R.W. v. State

PER CURIAM.

We withdraw the opinion that was filed on September 28, 2000, and substitute the following opinion.

Appellant appeals the trial court’s denial of his motion to withdraw his plea. Appellant alleges that the trial court erred in failing to obtain and consider a predisposition report before disposition and in faffing to advise Appellant of his right to request the report.

The State urges this court to affirm because the issue was not preserved for review. However, at the time of Appellant’s January 1998 sentencing, section 924.051, Florida Statutes, did not apply in juvenile proceedings to bar appellate re*742view of unpreserved issues.1 See State v. T.M.B., 716 So.2d 269 (Fla.1998).

On the merits, the State concedes error. See J.E.W. v. State, 672 So.2d 72, 74 (Fla. 1st DCA 1996); B.B. v. State, 718 So.2d 399 (Fla. 4th DCA 1998) (citing Lunn v. State, 675 So.2d 648 (Fla. 2d DCA 1996)). We therefore reverse and remand for preparation of a predisposition report and for a new disposition hearing.

BOOTH and BENTON, JJ., and SHIVERS, DOUGLASS B., Senior Judge, CONCUR.

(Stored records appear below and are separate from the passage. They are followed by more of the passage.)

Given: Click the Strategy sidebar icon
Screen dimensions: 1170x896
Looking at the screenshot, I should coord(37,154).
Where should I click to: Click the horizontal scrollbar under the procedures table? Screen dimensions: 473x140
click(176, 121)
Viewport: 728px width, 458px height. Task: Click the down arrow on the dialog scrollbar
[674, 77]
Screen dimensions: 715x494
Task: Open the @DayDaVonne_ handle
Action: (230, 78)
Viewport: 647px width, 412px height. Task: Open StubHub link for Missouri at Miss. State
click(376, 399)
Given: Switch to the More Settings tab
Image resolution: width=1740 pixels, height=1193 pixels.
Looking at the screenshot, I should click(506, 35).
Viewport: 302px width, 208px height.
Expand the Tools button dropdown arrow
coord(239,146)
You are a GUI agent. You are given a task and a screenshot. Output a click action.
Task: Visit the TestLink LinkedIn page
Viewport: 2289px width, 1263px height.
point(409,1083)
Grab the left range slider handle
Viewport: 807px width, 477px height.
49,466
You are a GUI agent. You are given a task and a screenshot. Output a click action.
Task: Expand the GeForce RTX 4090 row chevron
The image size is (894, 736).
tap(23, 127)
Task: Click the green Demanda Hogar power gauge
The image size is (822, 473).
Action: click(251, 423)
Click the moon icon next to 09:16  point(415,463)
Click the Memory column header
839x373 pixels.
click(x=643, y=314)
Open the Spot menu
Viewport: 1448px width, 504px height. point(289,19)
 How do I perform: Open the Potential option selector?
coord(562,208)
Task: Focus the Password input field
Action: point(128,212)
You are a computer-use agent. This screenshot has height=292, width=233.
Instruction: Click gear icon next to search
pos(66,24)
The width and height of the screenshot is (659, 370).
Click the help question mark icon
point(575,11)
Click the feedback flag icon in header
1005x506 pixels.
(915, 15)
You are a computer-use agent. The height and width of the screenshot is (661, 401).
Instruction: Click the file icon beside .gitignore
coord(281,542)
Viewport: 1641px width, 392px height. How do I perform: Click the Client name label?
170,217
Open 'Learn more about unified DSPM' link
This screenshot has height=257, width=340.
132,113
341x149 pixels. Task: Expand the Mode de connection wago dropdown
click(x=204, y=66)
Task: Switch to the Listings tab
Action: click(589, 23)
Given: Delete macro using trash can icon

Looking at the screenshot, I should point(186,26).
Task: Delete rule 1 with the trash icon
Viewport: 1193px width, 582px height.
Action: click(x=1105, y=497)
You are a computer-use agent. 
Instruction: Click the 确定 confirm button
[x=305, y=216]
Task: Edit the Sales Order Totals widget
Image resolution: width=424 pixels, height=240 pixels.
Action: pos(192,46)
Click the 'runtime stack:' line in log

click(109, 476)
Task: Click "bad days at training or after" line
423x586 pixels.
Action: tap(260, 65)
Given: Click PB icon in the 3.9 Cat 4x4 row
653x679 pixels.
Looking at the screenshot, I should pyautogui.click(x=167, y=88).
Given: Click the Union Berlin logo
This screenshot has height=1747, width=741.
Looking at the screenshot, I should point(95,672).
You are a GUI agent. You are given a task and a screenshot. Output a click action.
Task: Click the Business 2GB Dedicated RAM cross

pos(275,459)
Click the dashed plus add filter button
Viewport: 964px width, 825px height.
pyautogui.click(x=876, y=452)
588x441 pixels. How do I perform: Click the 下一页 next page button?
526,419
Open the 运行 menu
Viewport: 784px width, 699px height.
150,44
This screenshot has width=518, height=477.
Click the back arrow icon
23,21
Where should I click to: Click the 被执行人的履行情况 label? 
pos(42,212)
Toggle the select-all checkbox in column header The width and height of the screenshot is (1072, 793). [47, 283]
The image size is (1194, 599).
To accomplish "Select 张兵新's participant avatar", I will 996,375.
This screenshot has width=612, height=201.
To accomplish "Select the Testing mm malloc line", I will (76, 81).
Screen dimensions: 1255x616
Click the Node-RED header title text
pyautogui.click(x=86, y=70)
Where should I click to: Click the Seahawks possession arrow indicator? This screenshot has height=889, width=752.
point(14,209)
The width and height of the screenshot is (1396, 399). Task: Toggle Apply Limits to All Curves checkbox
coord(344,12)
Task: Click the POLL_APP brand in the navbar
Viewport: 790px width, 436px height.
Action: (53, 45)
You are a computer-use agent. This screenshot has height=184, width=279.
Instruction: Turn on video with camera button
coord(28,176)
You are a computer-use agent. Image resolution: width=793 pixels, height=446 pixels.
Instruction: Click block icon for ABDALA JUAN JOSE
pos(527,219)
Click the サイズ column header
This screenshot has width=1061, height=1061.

. Effective July 1, 1999, the legislature amended section 985.234(1), as follows:

[a]n appeal from an order of the court affecting a party to a case involving a child pursuant to this part may be taken to the appropriate district court of appeal within the time and in the manner prescribed by s. 924.051 and the Florida Rules of Appellate Procedure....

Ch. 99-284, § 31, at 3124, Laws of Fla.